読み方 : エスアールアイオーブイ
SR-IOV【Single-Root Input/Output Virtualization】シングルルートI/O仮想化
概要
SR-IOVとは、PCI Express(PCIe)の拡張仕様の一つで、仮想化環境において一台の物理的なPCIeデバイスを複数の仮想マシン(VM)から独立して利用できるようにする技術。ネットワークアダプタやストレージアダプタなどの入出力装置を効率よく共有することができる。

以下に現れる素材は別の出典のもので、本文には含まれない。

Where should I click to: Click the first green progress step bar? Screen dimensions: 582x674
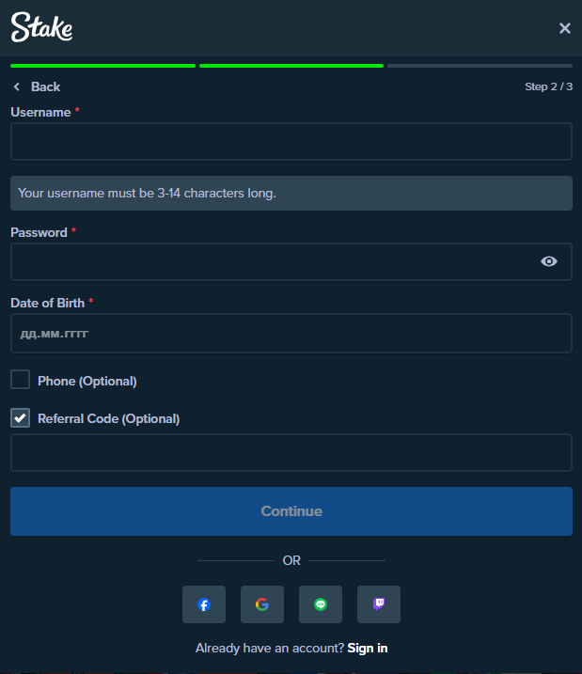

SR-IOVに対応したPCIeデバイスは、物理機能(PF:Physical Function)と仮想機能(VF:Virtual Function)という二種類のインターフェースを持つ。物理機能はハイパーバイザがデバイス全体を管理・制御するために使用し、仮想機能は個々の仮想マシンへ割り当てるために用いられる。
ハイパーバイザは物理機能を通じてデバイスを論理的に分割し、生成した複数の仮想機能をそれぞれの仮想マシンに割り当てる。各仮想マシンからは、専用の物理デバイスが接続されているように認識される。
通常の仮想化環境では、仮想マシンからの入出力要求はハイパーバイザを経由して処理されるため、中継処理の分だけオーバーヘッドが生じる。SR-IOVでは仮想マシンが仮想機能を介してデバイスのハードウェアに直接アクセスするため、このオーバーヘッドが大幅に抑えられ、高いスループットと低遅延を実現できる。NICを中心に、GPUやストレージコントローラなどでも採用されており、クラウド基盤やデータセンター、ネットワーク機能仮想化(NFV)環境などで活用されている。
利用するには、PCIeデバイス本体に加え、サーバのBIOS/UEFI、CPUやチップセット、ハイパーバイザのすべてが対応している必要がある。また、仮想マシンがデバイスへ直接アクセスする仕組みであるため、ライブマイグレーションなど一部の仮想化機能との併用に制約が生じる場合があり、運用環境に応じた検証が求められる。